===== Recorded information

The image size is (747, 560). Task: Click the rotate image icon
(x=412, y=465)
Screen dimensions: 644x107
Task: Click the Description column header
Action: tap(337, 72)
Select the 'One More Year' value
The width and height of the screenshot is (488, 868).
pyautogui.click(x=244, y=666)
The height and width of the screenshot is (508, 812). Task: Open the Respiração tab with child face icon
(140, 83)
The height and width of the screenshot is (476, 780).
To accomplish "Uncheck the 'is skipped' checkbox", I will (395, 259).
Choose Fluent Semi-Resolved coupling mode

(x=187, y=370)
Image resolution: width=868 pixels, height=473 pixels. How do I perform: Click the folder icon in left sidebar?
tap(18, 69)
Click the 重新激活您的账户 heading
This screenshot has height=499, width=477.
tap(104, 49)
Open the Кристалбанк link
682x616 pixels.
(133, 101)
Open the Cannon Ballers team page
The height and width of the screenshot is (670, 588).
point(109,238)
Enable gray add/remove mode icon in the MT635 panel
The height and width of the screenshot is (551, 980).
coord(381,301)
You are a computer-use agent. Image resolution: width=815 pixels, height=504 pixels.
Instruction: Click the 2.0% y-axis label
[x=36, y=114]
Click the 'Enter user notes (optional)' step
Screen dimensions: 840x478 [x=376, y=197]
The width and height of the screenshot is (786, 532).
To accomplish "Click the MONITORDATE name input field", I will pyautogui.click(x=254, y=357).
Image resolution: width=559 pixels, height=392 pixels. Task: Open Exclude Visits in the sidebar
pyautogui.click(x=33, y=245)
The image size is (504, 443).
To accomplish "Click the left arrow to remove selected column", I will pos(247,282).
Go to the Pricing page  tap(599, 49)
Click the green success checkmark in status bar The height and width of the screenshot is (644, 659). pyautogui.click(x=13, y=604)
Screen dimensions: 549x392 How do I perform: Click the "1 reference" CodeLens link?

==========

## Directions
Take from the material above the lines running from the one with "The height and width of the screenshot is (476, 780)." through the one with "Click the 重新激活您的账户 heading", and repeat them exactly, with nothing else.

## Solution to this task
The height and width of the screenshot is (476, 780).
To accomplish "Uncheck the 'is skipped' checkbox", I will (395, 259).
Choose Fluent Semi-Resolved coupling mode

(x=187, y=370)
Image resolution: width=868 pixels, height=473 pixels. How do I perform: Click the folder icon in left sidebar?
tap(18, 69)
Click the 重新激活您的账户 heading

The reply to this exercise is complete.